Entrando a la ley, en su tramitación, quedo demostrado por la bancada de gobierno de aquel tiempo, la prisa por querer ingresar al “club de las buenas prácticas económicas”. Solo el proyecto se demoró aproximadamente 8 meses, mientras que países desarrollados se han demorado años en implementar este tipo de sistemas, con todos los debates legislativos y doctrinarios que merecen este tipo de leyes.

La doctrina nacional ha comenzado un debate fructífero en la materia. Solo por mencionar, la postura sobre los riesgos frente al principio de culpabilidad. El respeto al principio de culpabilidad parece ser un principio fundamental del derecho penal contemporáneo, de modo que sólo puede ser sujeto pasivo de la pena una identidad capaz de comunicación en el sistema penal, a quien el hecho típico se atribuye como su obra, y la aparente complejidad de la formulación no puede ocultar lo innombrable: al ejecutor material del hecho delictivo y a la persona jurídica se castiga dos veces por lo mismo, violando el non bis in ídem y, por consiguiente, el principio de culpabilidad.

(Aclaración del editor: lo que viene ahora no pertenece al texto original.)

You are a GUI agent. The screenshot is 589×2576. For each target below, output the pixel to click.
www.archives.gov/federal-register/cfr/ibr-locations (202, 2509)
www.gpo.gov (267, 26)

Pero a pesar de las críticas se le han encontrado puntos rescatables al nuevo sistema, en este contexto, la nueva normativa tiene un gran potencial de utilización que parece adecuado desde una perspectiva político-criminal. Esta aplicación debe tener en cuenta, en cualquier caso, las dificultades que la ley plantea en la construcción de los sistemas de imputación de responsabilidad penal a las empresas, pues muchos de ellos serán finalmente interpretados por los tribunales, por lo que su estudio, análisis y explicación será una tarea fundamental de quienes en definitiva intervienen en el sistema, especialmente fiscales, defensores y jueces.

Si bien es cierto, que la aparición de esta nueva forma de imputación penal para algunos autores rompe los moldes de las bases esenciales del Derecho Penal Contemporáneo, constituirá con el tiempo un debate doctrinario a lo sumo potente en nuestro país para logar que temas tan complejos como este; sobre todo el tratamiento de la Ley N° 20.393; sean abarcados y en parte solucionados.

Esta ley, constituye un gran desafío para todo el aparato judicial, académico y empresarial. Lograr buscar la interpretación y concordancia correcta será un trabajo de mediano a largo plazo dentro del aparato judicial y académico del Derecho, y por parte de la órbita empresarial, el lograr desarrollar una cultura empresarial de autorregulación y de prevención en materia delictual.

He de esperarse que esta nueva variante de imputación no sea una vía ilegitima de escape, tanto para los entes colectivos como para los individuos que participan en la actividad delictual. Si llegare a ser así, la praxis punitiva estampada en la ley seria un mero cosmético, y una utopía inaplicable en la realidad jurídica interna.

En palabras del profesor Juan Bustos (Q.E.P.D) y cerrando el tema: “En definitiva, el Derecho Penal Económico plantea a la política criminal y a la dogmática moderna una gran cantidad de desafíos, que implican repensar todas las categorías del delito en general y en específico. Desde la perspectiva de la Parte Especial significa determinar con precisión los bienes jurídicos protegidos”.